▶ Instructions to follow:
Extract all of the entries and give them again, word for word.

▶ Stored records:
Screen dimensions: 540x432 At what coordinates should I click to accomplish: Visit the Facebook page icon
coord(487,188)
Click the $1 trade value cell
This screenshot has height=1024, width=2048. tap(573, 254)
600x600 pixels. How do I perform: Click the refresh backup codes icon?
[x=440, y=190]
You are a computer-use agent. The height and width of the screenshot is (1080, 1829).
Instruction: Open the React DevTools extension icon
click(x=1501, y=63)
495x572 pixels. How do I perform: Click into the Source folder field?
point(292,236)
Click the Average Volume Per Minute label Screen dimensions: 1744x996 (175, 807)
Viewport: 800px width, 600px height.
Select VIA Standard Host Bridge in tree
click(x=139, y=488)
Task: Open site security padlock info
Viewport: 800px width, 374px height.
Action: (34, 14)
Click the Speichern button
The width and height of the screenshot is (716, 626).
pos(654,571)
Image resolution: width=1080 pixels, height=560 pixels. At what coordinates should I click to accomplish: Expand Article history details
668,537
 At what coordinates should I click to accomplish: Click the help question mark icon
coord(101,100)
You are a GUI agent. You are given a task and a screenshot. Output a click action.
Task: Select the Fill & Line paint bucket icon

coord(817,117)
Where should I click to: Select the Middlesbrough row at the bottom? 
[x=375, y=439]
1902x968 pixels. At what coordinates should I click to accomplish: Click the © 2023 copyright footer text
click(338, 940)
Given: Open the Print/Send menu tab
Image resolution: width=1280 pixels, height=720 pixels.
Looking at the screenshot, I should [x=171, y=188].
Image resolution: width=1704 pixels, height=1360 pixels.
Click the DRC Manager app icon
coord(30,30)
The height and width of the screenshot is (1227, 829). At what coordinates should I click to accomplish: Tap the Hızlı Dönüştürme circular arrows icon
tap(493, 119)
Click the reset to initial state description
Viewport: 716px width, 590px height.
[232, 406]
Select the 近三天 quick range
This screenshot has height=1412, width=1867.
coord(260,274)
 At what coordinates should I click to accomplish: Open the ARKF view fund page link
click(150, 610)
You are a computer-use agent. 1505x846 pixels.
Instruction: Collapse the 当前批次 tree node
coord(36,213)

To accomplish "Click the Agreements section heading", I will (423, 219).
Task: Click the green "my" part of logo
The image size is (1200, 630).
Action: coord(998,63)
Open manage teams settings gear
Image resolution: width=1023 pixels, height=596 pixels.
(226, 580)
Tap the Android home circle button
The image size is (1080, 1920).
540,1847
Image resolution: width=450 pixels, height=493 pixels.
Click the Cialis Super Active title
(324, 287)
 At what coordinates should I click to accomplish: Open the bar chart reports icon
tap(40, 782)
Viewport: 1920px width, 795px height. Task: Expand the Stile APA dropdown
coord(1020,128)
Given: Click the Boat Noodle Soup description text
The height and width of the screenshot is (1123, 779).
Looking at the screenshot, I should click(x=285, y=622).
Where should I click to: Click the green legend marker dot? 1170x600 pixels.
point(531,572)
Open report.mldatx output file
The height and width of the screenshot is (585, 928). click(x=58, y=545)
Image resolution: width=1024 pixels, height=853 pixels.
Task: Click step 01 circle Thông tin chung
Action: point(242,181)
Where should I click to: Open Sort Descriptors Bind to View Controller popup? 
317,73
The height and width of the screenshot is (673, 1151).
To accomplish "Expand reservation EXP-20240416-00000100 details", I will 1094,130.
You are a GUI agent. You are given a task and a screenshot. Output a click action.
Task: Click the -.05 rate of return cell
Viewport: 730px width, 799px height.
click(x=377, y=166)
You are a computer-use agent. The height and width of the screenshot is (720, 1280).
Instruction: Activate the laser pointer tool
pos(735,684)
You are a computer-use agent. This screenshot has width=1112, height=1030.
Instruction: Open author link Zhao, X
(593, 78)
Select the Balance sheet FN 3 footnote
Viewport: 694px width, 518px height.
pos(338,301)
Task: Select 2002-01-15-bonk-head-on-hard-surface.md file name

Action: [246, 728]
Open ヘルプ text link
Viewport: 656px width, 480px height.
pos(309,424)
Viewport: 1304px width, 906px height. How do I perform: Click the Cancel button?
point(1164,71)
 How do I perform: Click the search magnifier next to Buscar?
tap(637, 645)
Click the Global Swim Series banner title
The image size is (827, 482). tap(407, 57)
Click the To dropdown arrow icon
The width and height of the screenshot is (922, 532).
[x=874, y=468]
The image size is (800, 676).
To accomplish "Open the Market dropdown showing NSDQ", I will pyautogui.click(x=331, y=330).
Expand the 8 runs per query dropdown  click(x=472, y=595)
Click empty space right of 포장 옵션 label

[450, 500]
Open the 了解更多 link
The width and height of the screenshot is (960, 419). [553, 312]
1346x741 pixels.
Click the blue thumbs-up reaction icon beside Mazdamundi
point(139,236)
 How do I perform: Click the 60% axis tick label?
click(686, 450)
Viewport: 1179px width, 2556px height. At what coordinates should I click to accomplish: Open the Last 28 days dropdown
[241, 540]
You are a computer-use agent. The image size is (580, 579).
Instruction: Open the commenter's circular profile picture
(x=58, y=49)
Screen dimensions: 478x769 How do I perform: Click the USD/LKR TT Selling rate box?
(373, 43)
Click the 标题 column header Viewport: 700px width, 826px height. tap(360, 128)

▶ Expected answer:
Screen dimensions: 540x432 At what coordinates should I click to accomplish: Visit the Facebook page icon
coord(487,188)
Click the $1 trade value cell
This screenshot has height=1024, width=2048. tap(573, 254)
600x600 pixels. How do I perform: Click the refresh backup codes icon?
[x=440, y=190]
You are a computer-use agent. The height and width of the screenshot is (1080, 1829).
Instruction: Open the React DevTools extension icon
click(x=1501, y=63)
495x572 pixels. How do I perform: Click into the Source folder field?
point(292,236)
Click the Average Volume Per Minute label Screen dimensions: 1744x996 (175, 807)
Viewport: 800px width, 600px height.
Select VIA Standard Host Bridge in tree
click(x=139, y=488)
Task: Open site security padlock info
Viewport: 800px width, 374px height.
Action: (34, 14)
Click the Speichern button
The width and height of the screenshot is (716, 626).
pos(654,571)
Image resolution: width=1080 pixels, height=560 pixels. At what coordinates should I click to accomplish: Expand Article history details
668,537
 At what coordinates should I click to accomplish: Click the help question mark icon
coord(101,100)
You are a GUI agent. You are given a task and a screenshot. Output a click action.
Task: Select the Fill & Line paint bucket icon

coord(817,117)
Where should I click to: Select the Middlesbrough row at the bottom? 
[x=375, y=439]
1902x968 pixels. At what coordinates should I click to accomplish: Click the © 2023 copyright footer text
click(338, 940)
Given: Open the Print/Send menu tab
Image resolution: width=1280 pixels, height=720 pixels.
Looking at the screenshot, I should [x=171, y=188].
Image resolution: width=1704 pixels, height=1360 pixels.
Click the DRC Manager app icon
coord(30,30)
The height and width of the screenshot is (1227, 829). At what coordinates should I click to accomplish: Tap the Hızlı Dönüştürme circular arrows icon
tap(493, 119)
Click the reset to initial state description
Viewport: 716px width, 590px height.
[232, 406]
Select the 近三天 quick range
This screenshot has height=1412, width=1867.
coord(260,274)
 At what coordinates should I click to accomplish: Open the ARKF view fund page link
click(150, 610)
You are a computer-use agent. 1505x846 pixels.
Instruction: Collapse the 当前批次 tree node
coord(36,213)

To accomplish "Click the Agreements section heading", I will (423, 219).
Task: Click the green "my" part of logo
The image size is (1200, 630).
Action: coord(998,63)
Open manage teams settings gear
Image resolution: width=1023 pixels, height=596 pixels.
(226, 580)
Tap the Android home circle button
The image size is (1080, 1920).
540,1847
Image resolution: width=450 pixels, height=493 pixels.
Click the Cialis Super Active title
(324, 287)
 At what coordinates should I click to accomplish: Open the bar chart reports icon
tap(40, 782)
Viewport: 1920px width, 795px height. Task: Expand the Stile APA dropdown
coord(1020,128)
Given: Click the Boat Noodle Soup description text
The height and width of the screenshot is (1123, 779).
Looking at the screenshot, I should click(x=285, y=622).
Where should I click to: Click the green legend marker dot? 1170x600 pixels.
point(531,572)
Open report.mldatx output file
The height and width of the screenshot is (585, 928). click(x=58, y=545)
Image resolution: width=1024 pixels, height=853 pixels.
Task: Click step 01 circle Thông tin chung
Action: point(242,181)
Where should I click to: Open Sort Descriptors Bind to View Controller popup? 
317,73
The height and width of the screenshot is (673, 1151).
To accomplish "Expand reservation EXP-20240416-00000100 details", I will 1094,130.
You are a GUI agent. You are given a task and a screenshot. Output a click action.
Task: Click the -.05 rate of return cell
Viewport: 730px width, 799px height.
click(x=377, y=166)
You are a computer-use agent. The height and width of the screenshot is (720, 1280).
Instruction: Activate the laser pointer tool
pos(735,684)
You are a computer-use agent. This screenshot has width=1112, height=1030.
Instruction: Open author link Zhao, X
(593, 78)
Select the Balance sheet FN 3 footnote
Viewport: 694px width, 518px height.
pos(338,301)
Task: Select 2002-01-15-bonk-head-on-hard-surface.md file name

Action: [246, 728]
Open ヘルプ text link
Viewport: 656px width, 480px height.
pos(309,424)
Viewport: 1304px width, 906px height. How do I perform: Click the Cancel button?
point(1164,71)
 How do I perform: Click the search magnifier next to Buscar?
tap(637, 645)
Click the Global Swim Series banner title
The image size is (827, 482). tap(407, 57)
Click the To dropdown arrow icon
The width and height of the screenshot is (922, 532).
[x=874, y=468]
The image size is (800, 676).
To accomplish "Open the Market dropdown showing NSDQ", I will pyautogui.click(x=331, y=330).
Expand the 8 runs per query dropdown  click(x=472, y=595)
Click empty space right of 포장 옵션 label

[450, 500]
Open the 了解更多 link
The width and height of the screenshot is (960, 419). [553, 312]
1346x741 pixels.
Click the blue thumbs-up reaction icon beside Mazdamundi
point(139,236)
 How do I perform: Click the 60% axis tick label?
click(686, 450)
Viewport: 1179px width, 2556px height. At what coordinates should I click to accomplish: Open the Last 28 days dropdown
[241, 540]
You are a computer-use agent. The image size is (580, 579).
Instruction: Open the commenter's circular profile picture
(x=58, y=49)
Screen dimensions: 478x769 How do I perform: Click the USD/LKR TT Selling rate box?
(373, 43)
Click the 标题 column header Viewport: 700px width, 826px height. tap(360, 128)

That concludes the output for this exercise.